Air Force Chief of Staff Gen. Charles Q. Brown Jr. began his tenure as the service’s top officer with an order and a warning: Accelerate change—or lose (ACOL).

One year later, Brown sees a modicum of progress and a tightening timeline to achieve that imperative. Airmen and commanders must break from the status quo, as must lawmakers on Capitol Hill who have been unwilling to let the Air Force retire older aircraft. 

“I think FY23 is the year. If we, as a department and as an Air Force, don’t make a big shift in ’23, then I’m concerned,” Brown said in an interview. “That’s the time we’ve got to make a shift.”

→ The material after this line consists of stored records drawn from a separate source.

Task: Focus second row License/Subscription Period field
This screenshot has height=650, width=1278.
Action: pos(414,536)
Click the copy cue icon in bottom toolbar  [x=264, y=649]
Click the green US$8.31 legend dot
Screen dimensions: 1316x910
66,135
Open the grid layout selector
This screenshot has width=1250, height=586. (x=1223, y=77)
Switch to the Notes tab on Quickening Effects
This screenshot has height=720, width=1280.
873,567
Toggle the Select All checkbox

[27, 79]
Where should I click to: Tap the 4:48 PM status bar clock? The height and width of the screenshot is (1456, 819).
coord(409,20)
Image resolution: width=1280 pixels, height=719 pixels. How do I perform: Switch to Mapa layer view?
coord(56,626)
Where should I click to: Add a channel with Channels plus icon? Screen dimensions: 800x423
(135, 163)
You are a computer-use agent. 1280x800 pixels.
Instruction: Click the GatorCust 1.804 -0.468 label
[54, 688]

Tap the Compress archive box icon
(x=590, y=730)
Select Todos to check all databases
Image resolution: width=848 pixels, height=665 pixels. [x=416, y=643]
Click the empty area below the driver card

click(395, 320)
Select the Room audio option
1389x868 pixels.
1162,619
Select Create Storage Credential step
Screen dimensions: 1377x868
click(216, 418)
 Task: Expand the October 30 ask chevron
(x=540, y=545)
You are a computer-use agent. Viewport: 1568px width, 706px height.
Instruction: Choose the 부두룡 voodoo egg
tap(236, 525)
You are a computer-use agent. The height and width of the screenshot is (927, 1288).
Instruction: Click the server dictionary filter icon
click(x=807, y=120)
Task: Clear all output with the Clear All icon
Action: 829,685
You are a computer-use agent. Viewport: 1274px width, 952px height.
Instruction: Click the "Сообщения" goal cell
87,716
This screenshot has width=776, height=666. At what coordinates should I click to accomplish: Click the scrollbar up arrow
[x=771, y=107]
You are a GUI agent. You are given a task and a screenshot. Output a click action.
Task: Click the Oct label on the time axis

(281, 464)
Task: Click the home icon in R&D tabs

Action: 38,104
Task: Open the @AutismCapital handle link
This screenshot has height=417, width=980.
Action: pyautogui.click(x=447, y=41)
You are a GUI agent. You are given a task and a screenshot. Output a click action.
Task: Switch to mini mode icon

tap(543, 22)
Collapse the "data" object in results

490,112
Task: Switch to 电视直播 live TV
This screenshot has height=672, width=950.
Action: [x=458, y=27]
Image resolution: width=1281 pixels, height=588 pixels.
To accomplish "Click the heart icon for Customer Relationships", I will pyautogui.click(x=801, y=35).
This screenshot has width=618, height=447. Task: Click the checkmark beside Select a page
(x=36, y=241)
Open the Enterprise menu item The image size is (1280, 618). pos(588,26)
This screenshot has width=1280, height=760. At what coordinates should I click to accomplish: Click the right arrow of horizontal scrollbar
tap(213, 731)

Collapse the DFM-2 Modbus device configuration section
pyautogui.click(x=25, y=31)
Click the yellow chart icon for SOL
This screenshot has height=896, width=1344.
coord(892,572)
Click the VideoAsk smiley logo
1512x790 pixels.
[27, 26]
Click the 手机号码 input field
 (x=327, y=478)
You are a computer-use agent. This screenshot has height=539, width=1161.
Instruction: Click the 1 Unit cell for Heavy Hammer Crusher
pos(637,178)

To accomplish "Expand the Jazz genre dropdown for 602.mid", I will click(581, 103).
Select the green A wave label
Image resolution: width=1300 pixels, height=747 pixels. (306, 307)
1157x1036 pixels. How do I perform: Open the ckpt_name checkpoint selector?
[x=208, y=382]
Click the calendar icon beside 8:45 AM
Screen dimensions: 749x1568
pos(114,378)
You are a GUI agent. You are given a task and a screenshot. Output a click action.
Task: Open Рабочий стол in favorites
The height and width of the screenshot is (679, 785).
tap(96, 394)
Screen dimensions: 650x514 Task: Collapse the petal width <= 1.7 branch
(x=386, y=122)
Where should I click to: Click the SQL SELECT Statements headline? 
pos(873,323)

The Air Force faces mounting bills for a host of new aircraft: KC-46 tankers, F-35A, and F-15EX fighters, T-7A trainers, the B-21 bomber, the Next-Generation Air Dominance (NGAD) aircraft, and an all-new nuclear ballistic missile, all at once. Brown needs bill payers and he and others are looking to jettison aircraft that are costly to maintain and that deliver less than optimum utility. Lawmakers, however, are hesitant.

“You hear the discussion,” Brown says, eyes darting between his interviewers. “China’s a pacing threat … our adversaries are moving at a pace, and we’ve got to make sure we’re moving as well. That’s why I wrote ‘Accelerate Change or Lose.’ That’s why I’m doing all this engagement. Because if you don’t fully appreciate what the future is going to look like—or what the future threat [is], or where our adversaries are going—it’s hard to make that shift. You don’t want to wait until you have a crisis moment to go, ‘God, I wish we had done something.’ ”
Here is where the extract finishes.